General rules on review procedures

A supplier that believes they have suffered, or believes they will suffer, damage from the fault of a procuring organisation has the right to have a procurement reviewed. There are three different types of review with different time limits.

The information on this page concerns procurements in accordance with:

  • the Public Procurement Act (LOU)
  • the Act on Procurement in the Water, Energy, Transport and Postal Services Sectors (LUF)

A procurement may be subject to review as soon as the procurement process has begun. A procurement is deemed to have begun when the procuring organisation decides to initiate a procurement procedure and this decision has been communicated externally by the authority through some form of contact with a third party. It takes place no later than when the procuring organisation decides to send an invitation to tender by advertising, or through other means.

All suppliers who believe they have suffered damage, or may suffer damage at a later stage, due to the fault of a procuring organisation can apply for review.

Before you apply for review as a supplier, we recommend contacting the procuring organisation and informing them about what you feel was incorrect with the procurement. By doing so, you may avoid initiating a lengthy legal process for both parties, because of a misunderstanding.

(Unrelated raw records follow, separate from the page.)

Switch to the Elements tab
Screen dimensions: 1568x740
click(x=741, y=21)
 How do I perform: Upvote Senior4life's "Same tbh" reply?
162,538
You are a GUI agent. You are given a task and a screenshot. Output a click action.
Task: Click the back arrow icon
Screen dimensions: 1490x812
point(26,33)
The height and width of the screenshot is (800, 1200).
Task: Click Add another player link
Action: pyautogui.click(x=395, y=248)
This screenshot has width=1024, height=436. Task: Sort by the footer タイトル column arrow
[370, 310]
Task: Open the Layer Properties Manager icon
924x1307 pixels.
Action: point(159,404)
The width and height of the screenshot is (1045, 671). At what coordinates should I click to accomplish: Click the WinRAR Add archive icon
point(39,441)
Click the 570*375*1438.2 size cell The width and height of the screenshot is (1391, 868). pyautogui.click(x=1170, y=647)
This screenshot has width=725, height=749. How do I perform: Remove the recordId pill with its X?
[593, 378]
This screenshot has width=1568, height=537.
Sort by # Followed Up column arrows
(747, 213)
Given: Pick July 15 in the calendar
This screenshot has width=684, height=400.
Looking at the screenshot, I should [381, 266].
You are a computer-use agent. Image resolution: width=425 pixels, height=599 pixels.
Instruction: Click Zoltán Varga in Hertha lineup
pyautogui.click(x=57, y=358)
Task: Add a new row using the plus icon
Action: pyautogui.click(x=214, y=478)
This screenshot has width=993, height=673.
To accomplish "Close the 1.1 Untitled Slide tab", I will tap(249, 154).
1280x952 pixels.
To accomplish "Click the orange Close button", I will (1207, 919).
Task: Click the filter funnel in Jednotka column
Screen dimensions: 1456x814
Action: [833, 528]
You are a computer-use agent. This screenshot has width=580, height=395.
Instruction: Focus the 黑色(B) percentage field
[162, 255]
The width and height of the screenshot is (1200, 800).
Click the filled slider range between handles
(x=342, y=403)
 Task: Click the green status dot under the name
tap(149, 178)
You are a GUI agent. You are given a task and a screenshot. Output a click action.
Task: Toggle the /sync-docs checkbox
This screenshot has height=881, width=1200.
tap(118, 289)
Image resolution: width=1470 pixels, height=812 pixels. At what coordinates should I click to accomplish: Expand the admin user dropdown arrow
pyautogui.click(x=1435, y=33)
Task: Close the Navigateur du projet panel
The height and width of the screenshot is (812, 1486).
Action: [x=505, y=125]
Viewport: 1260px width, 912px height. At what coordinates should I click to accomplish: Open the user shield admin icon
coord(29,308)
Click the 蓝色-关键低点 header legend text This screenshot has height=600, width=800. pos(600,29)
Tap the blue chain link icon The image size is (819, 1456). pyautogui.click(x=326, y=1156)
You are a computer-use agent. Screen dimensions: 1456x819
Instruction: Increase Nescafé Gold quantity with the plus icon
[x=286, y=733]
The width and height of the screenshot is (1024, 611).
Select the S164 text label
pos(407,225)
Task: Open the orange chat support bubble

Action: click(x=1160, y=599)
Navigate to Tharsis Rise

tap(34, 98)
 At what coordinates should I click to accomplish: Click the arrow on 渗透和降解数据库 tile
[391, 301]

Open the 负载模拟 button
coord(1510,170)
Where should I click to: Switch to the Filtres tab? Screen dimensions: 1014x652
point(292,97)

Three different types of review

Three different situations can result in a review.  Review of

  • a procurement
  • a decision to cancel a procurement
  • the validity of a contract.

Reviewing a procurement

Regarding the review of a procurement, the procuring organisation must have been in breach of the regulations in the procurement legislation. This may involve the procuring organisation having set disproportionate requirements or having violated the equal-treatment principle.

Reviewing cancellation of a procurement

A supplier may also apply for a review of the procuring organisation’s decision to cancel a procurement. In these instances, the court will determine whether the procuring organisation had objective reasons for their decision.

Reviewing a contract

When the standstill period expires and the procuring organisation has signed an agreement with the supplier who was awarded the contract, the procurement can no longer be reviewed. But the validity of the contract can still be reviewed.

For example, the validity of a contract can be reviewed if it was entered into after an unlawful direct award or in violation of the regulations on standstill periods.

A review requires that a party suffered damage

Reviewing both the procurement and the validity of a contract requires that the supplier suffered damage or risks suffering damage as a result of what happened.

Where to send the application for review?

Send the application to the administrative court in the court district where the procuring organisation is located. Contact the National Courts Administration if you are uncertain, or go to their website to find the right administrative court.

Sveriges domstolar (website for the Swedish courts)

How much will court proceedings cost?

An application for review by the administrative court is free of charge. But both parties pay their own costs for the process, such as legal counsel remuneration.

How do court proceedings work?

The administrative court often adjudicates the case after having read the written submissions (hearings are uncommon). The court will only consider the circumstances raised in your application and your submissions to the court. Therefore, it is important that you clearly describe what you believe to be incorrect about the procurement, and your objections must be corroborated.

Application for review of a public procurement (website of the Swedish courts)(SV)

Time limits

Reviewing a procurement

An application for review must be submitted before the standstill period expires.

The standstill period is in effect no less than 10 days from the date the award notice was sent electronically. If the award notice is sent in a different way, such as via regular post, the standstill period shall be no less than 15 days.

The standstill period does not apply to direct awards.

Standstill period (SV)

Extended standstill period

During a review by the administrative court, the standstill period is automatically extended while the case is processed. It expires ten days after the adjudication, a so-called ten-day limit.

When appealing an adjudication to the Administrative Court of Appeal and the Supreme Administrative Court, the supplier must request a formal decision by the court so that the procurement cannot be concluded, a so-called interlocutory decision.

Interlocutory decision

When no standstill period is in effect, the court may decide that no contract can be signed until a decision otherwise, a so-called interlocutory decision. In such instances, a ten-day limit is in effect during which no contract may be signed after the Administrative Court or Administrative Court of Appeal has adjudicated the case or rescinded the interlocutory decision.

A ten-day limit is also in effect when the Supreme Administrative Court has made an interlocutory decision and remanded the case to a lower court. The purpose of the ten-day limit is to provide sufficient time for an appeal to a higher court.

Reviewing cancellation of a procurement

An application for the review of a decision to cancel a procurement must be submitted within ten days from the date the procuring organisation electronically sent a notice of their decision to the suppliers and stated the reasons for their decision. If the notice is sent in a different way, such as via regular post, the time limit shall be 15 days.

Reviewing a contract

An application for the review of the validity of an agreement must have been submitted to the Administrative Court within six months of signing the agreement. However, under certain circumstances, the time limit may be shortened to 30 days by the procuring organisation.

Sunday rule

When calculating the time limit for applying for review and the ten-day limit, the so-called Sunday rule shall be utilized. The Sunday rule means that if the final day for applying for a review falls on a Sunday, a public holiday, Saturday, Midsummer’s Eve, Christmas Eve or New Year’s Eve, the period will be extended to the following weekday.